ML-Based Indexing of Media Libraries for Insights and Search
Date & Time
Tuesday, October 25, 2022, 5:30 PM - 6:00 PM
Rob Gonsalves

Recent advances in Machine Learning (ML) have produced a new form of semantic indexing that lets users enhance searches, as well as gain new insights into their media libraries. Unlike typical search systems that use extracted metadata, semantic indexing allows users to find relevant material without the need to tag the media with selections from a predefined taxonomy. With semantic search, users can simply enter unstructured text, and the system will find the best matching media clips. The paper extends the use of the same technology to gather analytics on the data which can then be further correlated to generate various insights.   

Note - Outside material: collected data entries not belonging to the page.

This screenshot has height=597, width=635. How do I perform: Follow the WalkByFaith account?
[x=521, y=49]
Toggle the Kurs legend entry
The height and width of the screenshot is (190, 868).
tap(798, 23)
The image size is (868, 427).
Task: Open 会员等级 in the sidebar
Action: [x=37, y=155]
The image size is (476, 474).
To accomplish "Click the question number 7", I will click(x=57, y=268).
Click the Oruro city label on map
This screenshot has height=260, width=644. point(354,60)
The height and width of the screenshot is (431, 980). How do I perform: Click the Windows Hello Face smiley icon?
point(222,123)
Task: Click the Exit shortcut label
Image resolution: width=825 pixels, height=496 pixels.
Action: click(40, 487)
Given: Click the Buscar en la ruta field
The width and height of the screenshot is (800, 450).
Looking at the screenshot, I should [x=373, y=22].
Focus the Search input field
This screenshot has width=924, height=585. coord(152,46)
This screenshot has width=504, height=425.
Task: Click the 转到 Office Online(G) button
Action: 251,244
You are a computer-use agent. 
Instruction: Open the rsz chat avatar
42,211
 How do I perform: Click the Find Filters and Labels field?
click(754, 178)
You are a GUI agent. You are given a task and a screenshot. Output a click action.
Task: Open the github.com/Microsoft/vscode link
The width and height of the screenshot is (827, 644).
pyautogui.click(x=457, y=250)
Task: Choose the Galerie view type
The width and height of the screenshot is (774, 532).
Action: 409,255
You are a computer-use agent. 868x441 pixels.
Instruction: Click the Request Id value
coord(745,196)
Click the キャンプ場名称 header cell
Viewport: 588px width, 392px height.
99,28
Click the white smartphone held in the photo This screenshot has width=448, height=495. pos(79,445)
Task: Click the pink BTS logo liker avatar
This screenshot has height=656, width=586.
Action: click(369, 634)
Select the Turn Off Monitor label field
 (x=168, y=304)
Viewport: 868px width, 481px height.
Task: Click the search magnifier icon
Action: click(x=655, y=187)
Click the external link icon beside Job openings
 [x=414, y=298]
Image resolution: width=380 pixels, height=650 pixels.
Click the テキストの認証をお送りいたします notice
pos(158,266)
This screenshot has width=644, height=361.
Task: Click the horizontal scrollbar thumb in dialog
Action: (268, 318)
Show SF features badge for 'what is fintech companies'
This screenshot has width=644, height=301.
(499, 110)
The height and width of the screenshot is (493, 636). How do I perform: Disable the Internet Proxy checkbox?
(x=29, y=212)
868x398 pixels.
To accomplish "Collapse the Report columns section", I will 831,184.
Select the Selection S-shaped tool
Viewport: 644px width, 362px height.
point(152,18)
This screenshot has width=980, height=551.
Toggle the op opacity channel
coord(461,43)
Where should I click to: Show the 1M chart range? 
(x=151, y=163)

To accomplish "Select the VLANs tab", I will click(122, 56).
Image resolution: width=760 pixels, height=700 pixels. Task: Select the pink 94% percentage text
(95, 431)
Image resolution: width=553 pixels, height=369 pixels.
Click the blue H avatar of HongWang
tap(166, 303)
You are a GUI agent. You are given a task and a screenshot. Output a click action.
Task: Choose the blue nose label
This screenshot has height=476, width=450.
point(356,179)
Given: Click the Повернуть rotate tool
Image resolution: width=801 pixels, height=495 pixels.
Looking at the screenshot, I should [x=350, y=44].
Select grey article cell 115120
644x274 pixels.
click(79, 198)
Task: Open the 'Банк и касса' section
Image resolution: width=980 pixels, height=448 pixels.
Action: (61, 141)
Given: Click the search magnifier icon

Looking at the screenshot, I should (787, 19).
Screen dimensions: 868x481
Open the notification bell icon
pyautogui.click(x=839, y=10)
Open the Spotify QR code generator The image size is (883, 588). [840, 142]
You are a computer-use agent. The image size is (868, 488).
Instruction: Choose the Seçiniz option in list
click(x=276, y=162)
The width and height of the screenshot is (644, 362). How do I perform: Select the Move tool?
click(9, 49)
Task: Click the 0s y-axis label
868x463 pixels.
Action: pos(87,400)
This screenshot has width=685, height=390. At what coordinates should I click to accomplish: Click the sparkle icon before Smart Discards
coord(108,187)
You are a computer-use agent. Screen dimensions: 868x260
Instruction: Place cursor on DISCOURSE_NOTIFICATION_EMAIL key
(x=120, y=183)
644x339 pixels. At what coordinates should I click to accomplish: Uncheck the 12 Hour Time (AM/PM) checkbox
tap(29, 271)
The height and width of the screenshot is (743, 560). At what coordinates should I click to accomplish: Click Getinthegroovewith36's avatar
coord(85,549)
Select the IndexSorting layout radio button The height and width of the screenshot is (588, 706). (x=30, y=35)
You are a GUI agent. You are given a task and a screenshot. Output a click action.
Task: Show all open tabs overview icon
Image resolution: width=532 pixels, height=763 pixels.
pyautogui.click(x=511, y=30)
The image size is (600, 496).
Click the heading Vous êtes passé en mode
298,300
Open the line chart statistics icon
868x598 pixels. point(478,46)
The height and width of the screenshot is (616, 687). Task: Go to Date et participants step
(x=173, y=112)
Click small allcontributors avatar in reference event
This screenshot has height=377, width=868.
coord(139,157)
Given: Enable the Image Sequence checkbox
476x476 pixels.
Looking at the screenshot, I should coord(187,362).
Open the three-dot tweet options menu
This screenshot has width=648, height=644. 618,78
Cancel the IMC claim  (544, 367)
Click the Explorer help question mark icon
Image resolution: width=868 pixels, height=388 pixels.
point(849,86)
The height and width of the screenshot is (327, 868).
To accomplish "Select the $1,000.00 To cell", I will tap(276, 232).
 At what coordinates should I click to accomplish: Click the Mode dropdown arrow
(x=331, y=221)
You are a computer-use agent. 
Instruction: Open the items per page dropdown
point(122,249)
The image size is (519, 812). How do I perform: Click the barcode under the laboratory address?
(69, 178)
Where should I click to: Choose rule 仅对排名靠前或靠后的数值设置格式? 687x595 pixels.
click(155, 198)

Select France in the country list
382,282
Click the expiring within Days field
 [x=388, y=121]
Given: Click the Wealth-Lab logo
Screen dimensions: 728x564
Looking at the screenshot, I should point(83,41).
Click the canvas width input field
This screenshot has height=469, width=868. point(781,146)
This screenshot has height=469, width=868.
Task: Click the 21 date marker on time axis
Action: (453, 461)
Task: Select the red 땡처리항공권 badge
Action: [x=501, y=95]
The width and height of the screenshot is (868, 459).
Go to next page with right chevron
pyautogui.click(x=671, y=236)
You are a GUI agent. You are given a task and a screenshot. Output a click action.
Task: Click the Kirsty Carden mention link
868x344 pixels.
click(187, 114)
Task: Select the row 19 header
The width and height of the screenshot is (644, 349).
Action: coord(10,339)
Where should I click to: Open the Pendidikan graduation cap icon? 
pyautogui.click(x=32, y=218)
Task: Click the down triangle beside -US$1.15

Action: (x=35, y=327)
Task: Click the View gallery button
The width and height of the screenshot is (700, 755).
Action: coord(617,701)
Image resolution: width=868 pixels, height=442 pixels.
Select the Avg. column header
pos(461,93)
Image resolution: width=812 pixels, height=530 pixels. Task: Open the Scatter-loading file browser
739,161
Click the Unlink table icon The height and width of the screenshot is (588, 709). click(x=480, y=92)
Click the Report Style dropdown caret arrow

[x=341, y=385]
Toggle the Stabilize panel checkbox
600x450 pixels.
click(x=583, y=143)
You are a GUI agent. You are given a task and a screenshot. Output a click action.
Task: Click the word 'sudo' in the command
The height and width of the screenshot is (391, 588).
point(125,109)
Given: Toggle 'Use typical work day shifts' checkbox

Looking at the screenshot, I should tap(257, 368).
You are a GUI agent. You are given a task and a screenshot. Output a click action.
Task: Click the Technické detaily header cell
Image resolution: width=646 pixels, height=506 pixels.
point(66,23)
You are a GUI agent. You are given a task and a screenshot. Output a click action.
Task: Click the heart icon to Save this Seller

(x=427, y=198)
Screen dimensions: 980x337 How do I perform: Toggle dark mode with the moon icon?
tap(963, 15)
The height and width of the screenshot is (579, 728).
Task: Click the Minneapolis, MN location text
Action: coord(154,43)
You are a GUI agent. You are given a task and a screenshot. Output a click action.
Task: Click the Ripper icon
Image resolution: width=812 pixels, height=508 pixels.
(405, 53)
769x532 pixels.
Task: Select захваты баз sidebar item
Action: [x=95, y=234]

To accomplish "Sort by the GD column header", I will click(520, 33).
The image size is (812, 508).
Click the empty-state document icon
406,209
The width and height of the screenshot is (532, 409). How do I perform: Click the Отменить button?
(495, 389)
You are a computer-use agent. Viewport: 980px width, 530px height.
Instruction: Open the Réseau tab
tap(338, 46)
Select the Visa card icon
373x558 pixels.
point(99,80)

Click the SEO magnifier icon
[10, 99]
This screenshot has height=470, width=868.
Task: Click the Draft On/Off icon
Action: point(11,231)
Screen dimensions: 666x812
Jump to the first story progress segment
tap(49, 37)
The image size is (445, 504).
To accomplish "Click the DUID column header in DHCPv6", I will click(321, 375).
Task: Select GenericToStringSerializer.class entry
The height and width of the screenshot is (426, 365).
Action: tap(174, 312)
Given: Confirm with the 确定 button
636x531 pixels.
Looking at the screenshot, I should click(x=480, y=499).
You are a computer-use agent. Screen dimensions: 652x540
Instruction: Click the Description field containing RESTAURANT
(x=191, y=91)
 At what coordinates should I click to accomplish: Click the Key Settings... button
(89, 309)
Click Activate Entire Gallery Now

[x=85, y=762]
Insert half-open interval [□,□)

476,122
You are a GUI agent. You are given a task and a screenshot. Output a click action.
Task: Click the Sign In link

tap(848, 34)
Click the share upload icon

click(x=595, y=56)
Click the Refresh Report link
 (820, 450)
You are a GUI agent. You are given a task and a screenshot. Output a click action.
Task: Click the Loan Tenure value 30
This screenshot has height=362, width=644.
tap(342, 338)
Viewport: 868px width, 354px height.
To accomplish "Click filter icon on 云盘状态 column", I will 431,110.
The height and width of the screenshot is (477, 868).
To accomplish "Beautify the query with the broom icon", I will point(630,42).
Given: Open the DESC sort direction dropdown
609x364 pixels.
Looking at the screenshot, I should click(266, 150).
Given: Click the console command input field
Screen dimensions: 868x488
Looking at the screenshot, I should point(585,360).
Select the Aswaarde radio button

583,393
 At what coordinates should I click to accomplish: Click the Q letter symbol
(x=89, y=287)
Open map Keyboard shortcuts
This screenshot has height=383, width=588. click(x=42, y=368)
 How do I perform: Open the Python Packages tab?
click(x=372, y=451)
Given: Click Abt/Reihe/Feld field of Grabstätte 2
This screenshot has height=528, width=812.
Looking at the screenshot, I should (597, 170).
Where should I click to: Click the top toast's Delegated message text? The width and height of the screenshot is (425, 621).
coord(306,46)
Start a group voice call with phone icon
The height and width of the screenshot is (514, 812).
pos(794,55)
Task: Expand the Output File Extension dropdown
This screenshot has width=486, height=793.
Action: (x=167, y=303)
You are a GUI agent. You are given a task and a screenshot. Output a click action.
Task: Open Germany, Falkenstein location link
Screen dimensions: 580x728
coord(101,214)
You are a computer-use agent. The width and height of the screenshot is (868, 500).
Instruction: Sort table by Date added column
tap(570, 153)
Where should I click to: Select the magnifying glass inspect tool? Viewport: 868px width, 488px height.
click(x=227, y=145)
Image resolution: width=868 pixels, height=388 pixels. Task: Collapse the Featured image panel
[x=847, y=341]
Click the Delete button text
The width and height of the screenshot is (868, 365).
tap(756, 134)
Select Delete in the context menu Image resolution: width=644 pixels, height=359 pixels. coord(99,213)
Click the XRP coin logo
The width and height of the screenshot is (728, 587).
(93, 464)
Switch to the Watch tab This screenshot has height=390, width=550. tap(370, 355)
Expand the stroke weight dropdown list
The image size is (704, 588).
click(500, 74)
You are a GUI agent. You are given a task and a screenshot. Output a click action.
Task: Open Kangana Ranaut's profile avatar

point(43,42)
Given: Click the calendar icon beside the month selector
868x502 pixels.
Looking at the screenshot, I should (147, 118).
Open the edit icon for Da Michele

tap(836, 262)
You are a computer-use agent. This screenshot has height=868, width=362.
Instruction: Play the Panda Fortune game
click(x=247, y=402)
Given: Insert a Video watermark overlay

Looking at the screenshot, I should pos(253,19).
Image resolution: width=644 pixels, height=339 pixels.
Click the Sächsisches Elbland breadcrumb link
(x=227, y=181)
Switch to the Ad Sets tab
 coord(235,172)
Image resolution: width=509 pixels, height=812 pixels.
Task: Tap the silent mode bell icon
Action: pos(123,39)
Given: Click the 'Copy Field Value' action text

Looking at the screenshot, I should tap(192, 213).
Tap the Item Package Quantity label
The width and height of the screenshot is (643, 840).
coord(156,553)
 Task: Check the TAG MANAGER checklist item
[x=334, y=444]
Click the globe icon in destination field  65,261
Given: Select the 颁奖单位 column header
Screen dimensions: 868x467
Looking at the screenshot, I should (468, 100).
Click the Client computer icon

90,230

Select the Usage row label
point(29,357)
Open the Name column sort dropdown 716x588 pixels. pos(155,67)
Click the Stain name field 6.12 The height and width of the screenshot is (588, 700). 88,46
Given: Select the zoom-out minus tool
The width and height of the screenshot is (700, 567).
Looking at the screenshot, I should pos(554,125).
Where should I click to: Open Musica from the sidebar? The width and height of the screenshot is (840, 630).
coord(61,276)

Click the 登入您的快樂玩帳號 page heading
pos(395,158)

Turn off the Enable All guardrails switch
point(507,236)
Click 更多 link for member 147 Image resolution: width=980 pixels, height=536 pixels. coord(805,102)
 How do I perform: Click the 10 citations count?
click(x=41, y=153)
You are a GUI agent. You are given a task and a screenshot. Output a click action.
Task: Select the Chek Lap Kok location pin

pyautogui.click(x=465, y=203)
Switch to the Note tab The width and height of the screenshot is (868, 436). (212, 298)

This new form of media indexing can be performed with the CLIP model from OpenAI. The model encodes images and text into embeddings that can be searched to find the closest semantic similarity, enhanced with learned cultural knowledge. This type of indexing can be made practical using a database like Elasticsearch. The system has the benefit of finding media based on keywords, synonyms, and summaries. The same system can also be used for analytics and insights, such as clustering, shot detection, and creating a 2-dimensional map to display correlations.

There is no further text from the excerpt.